**DOCUMENT SEGMENT**
- Genre: Documentary
- Directed by: Nanfu Wang
- Country of origin: United States
- Original language: English
- No. of episodes: 6

Production
- Executive producers: Nanfu Wang; Marc Smerling; Max Heckman; Chad Mumm; Mark W. Olsen; Nancy Abraham; Lisa Heller; Sara Rodriguez;
- Producers: Alexander Baertl; Scott Curtis;
- Cinematography: Jarred Alterman
- Editors: Keiko Deguchi; Joe Langford; Josh Melrod; Michael Shade;
- Running time: 52 minutes
- Production companies: HBO Documentary Films; Vox Media Studios; Little Horse Crossing the River; Truth.Media;

Original release
- Network: HBO
- Release: June 20 – July 25, 2022

= Mind Over Murder (TV series) =

2022 American documentary tv miniseries

Mind Over Murder is a 2022 American documentary television miniseries revolving around the Beatrice Six, directed by Nanfu Wang. It consists of 6 episodes and premiered on June 20, 2022, on HBO.

==Plot==
The series follows the complex story of the Beatrice Six, who were convicted in 1989 of the 1985 rape and murder of Helen Wilson. In 2009, the six were exonerated by DNA evidence, despite five of them originally confessing to the crime when a police psychologist convinced them that they were experiencing repressed memory.

**DATA EXTRACT**
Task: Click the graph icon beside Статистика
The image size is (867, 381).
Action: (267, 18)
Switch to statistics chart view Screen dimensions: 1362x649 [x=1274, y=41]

**WHAT THIS EXERCISE ASKS**
1. Please list every editor credited on the Mind Over Murder page above.
2. According to the Mind Over Murder page, in what year were the Beatrice Six exonerated, and by what?

**YOUR WRITTEN ANSWERS**
1. Keiko Deguchi, Joe Langford, Josh Melrod, Michael Shade

2. They were exonerated in 2009 by DNA evidence.